There are a number of elements that can fall under “talent risk” especially in the context of the new reality. When we look at the workplace of the future, I think most businesses will have to have, or very quickly plan to put in place, the necessary measures required to keep their employees safe. Retention of key talent is an obvious risk and failure to provide a working arrangement that suits the individual needs and wants of employees (e.g. working remotely versus commuting into an office everyday) might cause them to seek opportunities elsewhere. As businesses re-tool their operating models, adjusting to their new reality, what new skills are needed and how are businesses going to get them? If a business has to transfer tasks currently done elsewhere in the world, moving it on-shore, are you going to be able to find the right skills and talent? It is no wonder this has risen to the top of the list of concerns for future.

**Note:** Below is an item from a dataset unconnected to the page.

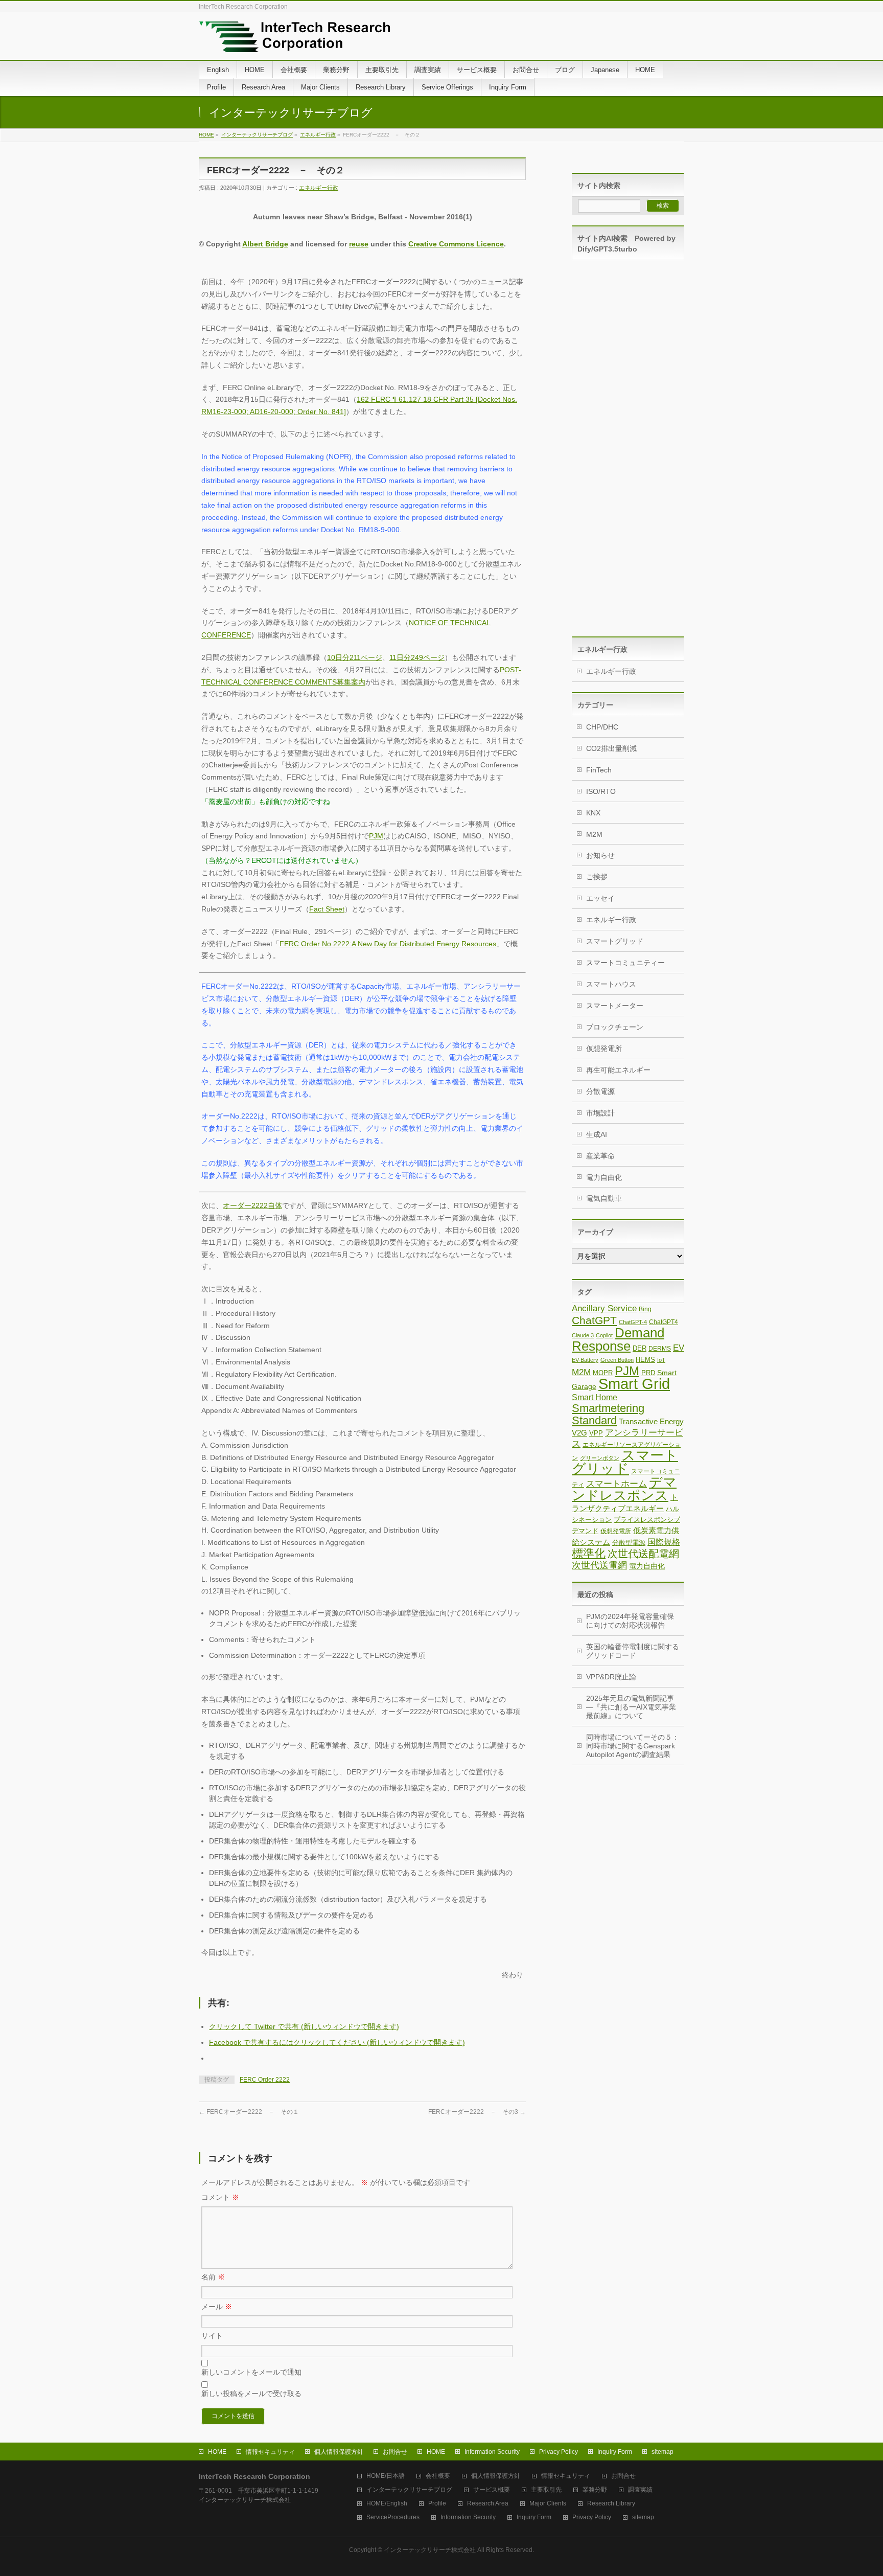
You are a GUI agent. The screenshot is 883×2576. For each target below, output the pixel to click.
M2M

However, it would be wrong to look at risks to growth as a sequential ranking. Just because one risk is addressed before others does not mean the others on the list are not a major concern of CEOs and other business leaders. Looking at the top five risks to growth over the next 3 years --supply chain risk, return to territorialism, climate change and cyber security -- are all burning issues that are requiring the attention of leadership as they plan for the new reality. For example, 65 percent of CEOs in the CEO Outlook said that their ability to manage climate related risks will be a key factor in keeping their jobs over the next five years. All of the risks will need to be addressed and soon, however, talent seems to be the most pressing threat to growth.
Business leaders are clearly looking at how to best position their companies in the new reality, with the assumed goal of maximizing their growth. If growth is the fuel of business, then talent will be the spark necessary for business to be successful in the new reality.